简体   繁体   中英

How to import most recent csv file into RStudio

I'm attempting to import the most recent .csv from my working directory into R. Adamant this method was working previously but appears to no longer be.

Each day a .csv file is outputted to my designated folder, from where I import it into RStudio for manipulation. There are 2 files in this folder currently.

Please see code and description as follows:

1) Following code retrieves names of all csv files in directory.

# find filenames of all .csvs in directory 
filenames <- Sys.glob("*.csv")

> filenames
[1] "February 26, 2018 at 03:59PM myfile.csv" "February 26, 2018 at 04:00PM myfile.csv"

2) Next step is to remove redundant info from filename string and just keep date info:

# remove redundant file info  
newdates <- sub("at.*", "", filenames)

> newdates
[1] "February 26, 2018 " "February 27, 2018 "

3) Then I Remove comma from date

# remove comma from date string 
newdates <- gsub('\\$|,', '', newdates)

> newdates
[1] "February 26 2018 " "February 27 2018 "

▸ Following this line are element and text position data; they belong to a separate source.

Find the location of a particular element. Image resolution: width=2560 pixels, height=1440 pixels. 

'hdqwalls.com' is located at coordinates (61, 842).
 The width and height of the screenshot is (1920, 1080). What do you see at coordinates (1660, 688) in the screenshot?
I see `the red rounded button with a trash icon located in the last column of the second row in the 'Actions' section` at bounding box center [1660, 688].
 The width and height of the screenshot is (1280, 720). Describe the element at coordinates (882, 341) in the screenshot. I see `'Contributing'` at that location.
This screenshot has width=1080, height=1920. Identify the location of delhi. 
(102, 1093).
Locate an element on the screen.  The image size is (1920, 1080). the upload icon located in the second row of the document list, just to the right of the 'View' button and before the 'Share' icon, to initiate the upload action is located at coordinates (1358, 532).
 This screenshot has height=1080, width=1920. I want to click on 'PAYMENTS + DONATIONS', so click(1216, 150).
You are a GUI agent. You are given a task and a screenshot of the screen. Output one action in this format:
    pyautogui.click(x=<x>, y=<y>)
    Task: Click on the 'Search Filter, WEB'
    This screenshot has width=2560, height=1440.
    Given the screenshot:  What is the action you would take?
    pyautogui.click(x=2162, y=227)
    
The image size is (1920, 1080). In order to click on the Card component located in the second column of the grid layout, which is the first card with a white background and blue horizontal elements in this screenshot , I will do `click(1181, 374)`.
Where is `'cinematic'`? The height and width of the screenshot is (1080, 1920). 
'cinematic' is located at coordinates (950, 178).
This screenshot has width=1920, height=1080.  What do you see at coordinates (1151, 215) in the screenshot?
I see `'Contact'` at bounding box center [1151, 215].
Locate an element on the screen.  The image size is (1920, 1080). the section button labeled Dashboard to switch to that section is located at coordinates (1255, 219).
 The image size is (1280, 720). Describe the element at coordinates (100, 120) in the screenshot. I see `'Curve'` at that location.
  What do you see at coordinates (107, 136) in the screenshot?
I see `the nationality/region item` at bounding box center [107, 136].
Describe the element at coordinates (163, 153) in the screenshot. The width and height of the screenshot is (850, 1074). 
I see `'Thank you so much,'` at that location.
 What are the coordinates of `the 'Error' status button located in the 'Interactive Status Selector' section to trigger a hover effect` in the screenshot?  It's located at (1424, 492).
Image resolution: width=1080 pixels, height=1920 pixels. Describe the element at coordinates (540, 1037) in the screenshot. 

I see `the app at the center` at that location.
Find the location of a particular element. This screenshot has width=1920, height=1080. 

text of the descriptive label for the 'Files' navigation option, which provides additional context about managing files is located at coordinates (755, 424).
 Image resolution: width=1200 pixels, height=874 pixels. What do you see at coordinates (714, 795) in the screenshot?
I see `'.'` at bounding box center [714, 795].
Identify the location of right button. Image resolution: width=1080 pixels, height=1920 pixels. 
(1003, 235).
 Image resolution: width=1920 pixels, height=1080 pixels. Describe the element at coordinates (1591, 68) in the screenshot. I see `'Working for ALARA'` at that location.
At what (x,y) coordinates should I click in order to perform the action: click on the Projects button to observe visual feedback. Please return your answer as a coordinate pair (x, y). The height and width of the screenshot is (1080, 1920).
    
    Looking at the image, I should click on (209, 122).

4) In this step I change the date format

# change to short date format
betterdate <- as.Date(newdates,format = "%B %d %Y")

> betterdate 
[1] "2018-02-26" "2018-02-27"

5) Then I set max(betterdate) as the latest file

# takes latest file name as most recent file 
latestfile <- max(betterDates)

> latestfile 
[1] "2018-02-27"

6) And finally I import this file

# import file with latest date 
 rawfile <- read.csv(file=latestfile, header=TRUE, sep=",")

As I say, previously this inelegant solution was working as designed, however after some weeks I now receive this error message.

Error in read.table(file = file, header = header, sep = sep, quote = quote, : 'file' must be a character string or connection

Is it possible to explain what the issue is and how I might go about this whole endeavour in a better way?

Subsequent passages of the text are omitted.